The province’s top doc has heard reports of people deliberately flouting public health measures.


Strang wants Covid patients to stop lying to public health about how many people they've seen. - COMMUNICATIONS NOVA SCOTIA
  • Communications Nova Scotia
  • Strang wants Covid patients to stop lying to public health about how many people they've seen.
There are currently 32 active cases of COVID-19 in Nova Scotia. Not bad compared to other provinces and the rest of the world, but our top doc still has some concerns about how the public is responding.

“It’s been recently brought to my attention that in a few of our ongoing investigations by public health, there are some individuals that have been very deliberately not following the public health regulations,” said Robert Strang in a telephone conference on January 15.

“They have not been truthful and honest about their movements and the people they have made contact with,” he said.

When asked by reporters for more details, Strang said that these are instances of positive COVID-19 cases not reporting close contacts. He said it’s increased the risk of community spread and slowed down the quick detection of the virus that Nova Scotia is relying on to keep cases low.

“We’ve had a couple of cases where somebody has shown up as a case and then when public health goes to investigate that case, then all of a sudden we link it back to a previous case. That actually if we’d been given the full information in the first case, that second individual would’ve been under isolation as a close contact, but because they weren’t, they’ve been out exposing people,” he said.

In the past, Strang has been vocal about avoiding the stigma that can be associated with the virus, and continues to encourage Nova Scotians to be honest about how many people they’ve been in contact with.

“This lack of information has delayed investigations and is leaving more time for the virus to spread in communities,” Strang said. “I have to say I’m very disappointed by this news.”

Strang also expressed disappointment during Friday’s press conference towards an HRM-area restaurant that continues to flout public health measures. The restaurant owner—who has expressed anti-mask and anti-vaccine sentiment on social media—plans to host a “peaceful gathering” on Friday afternoon to ask the government to “restore our freedoms and liberties, our human rights.”

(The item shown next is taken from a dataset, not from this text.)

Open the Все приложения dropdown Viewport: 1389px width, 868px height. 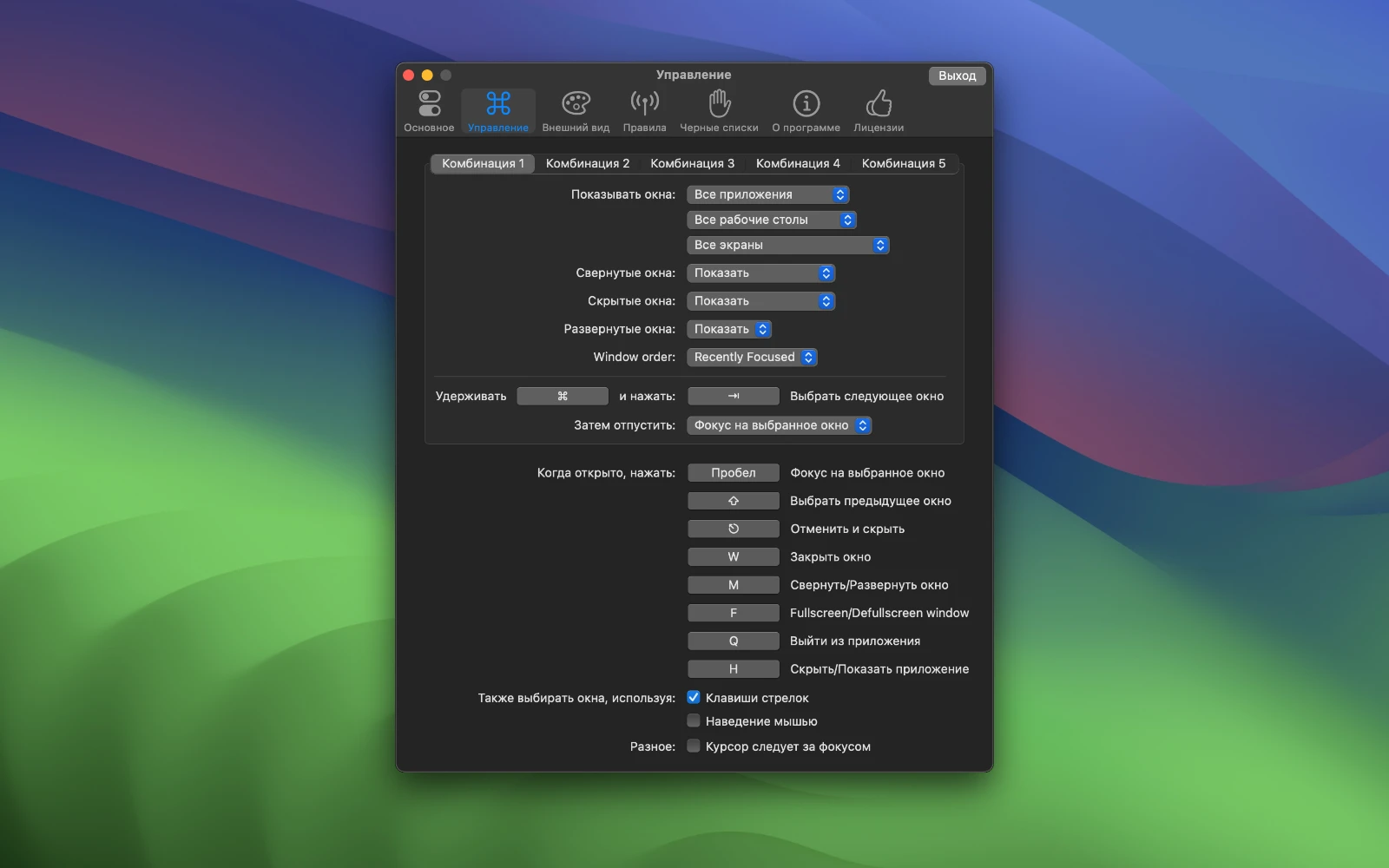767,194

“People have the right to get together as long as they’re following the public health regulations,” Strang said, but added that “we’re certainly aware of this restaurant and they’ve already been fined.”

Premier McNeil reminded Nova Scotians that under current health regulations, “not only those that are hosting and holding the event can be charged but those who intend and ignore the public health rules and orders also potentially run the risk of being fined $1,000.”

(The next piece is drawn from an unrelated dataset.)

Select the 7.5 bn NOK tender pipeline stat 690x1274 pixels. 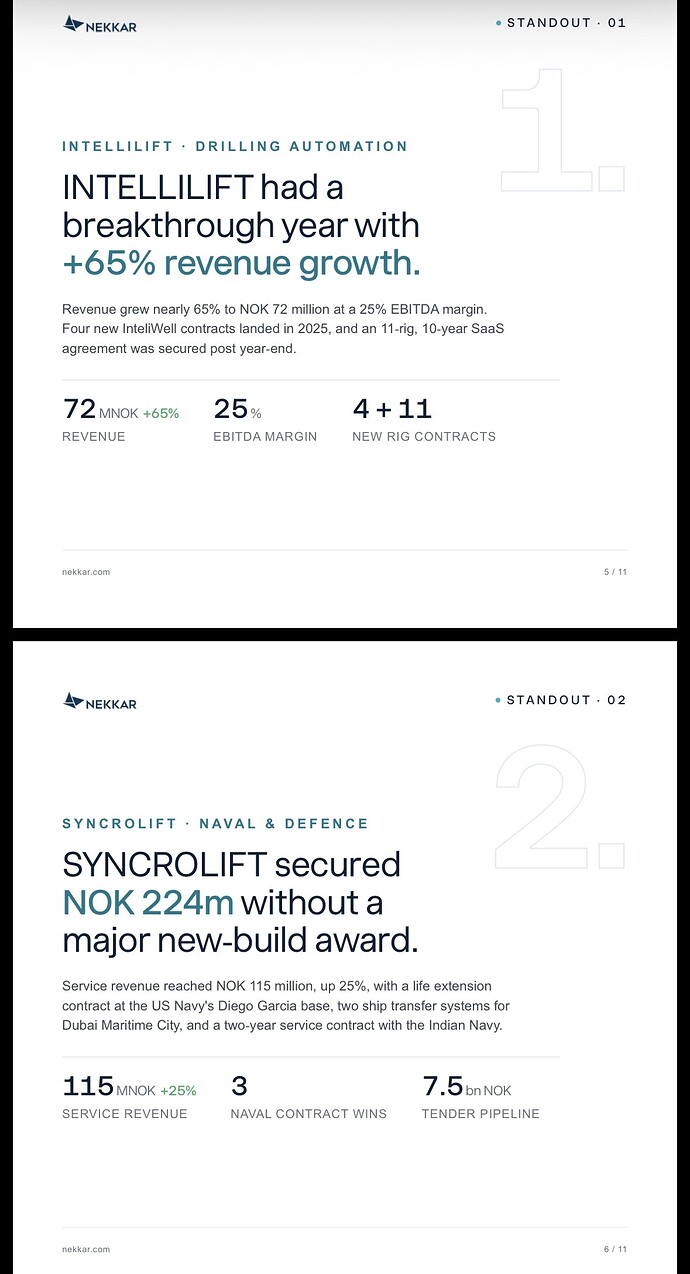point(466,1086)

Aside from these reports, Strang says he’s mostly satisfied with the way cases have progressed, now that we are 14 days past the end of the holiday season.

“As of today we are officially two weeks out from new years and our epidemiology is looking good,” he told the public.

But “we’re not out of the woods yet,” said Strang, something he’s repeated over the past several weeks and months. “Covid is still here, it is all around us, so we must continue with our slow and cautious approach.”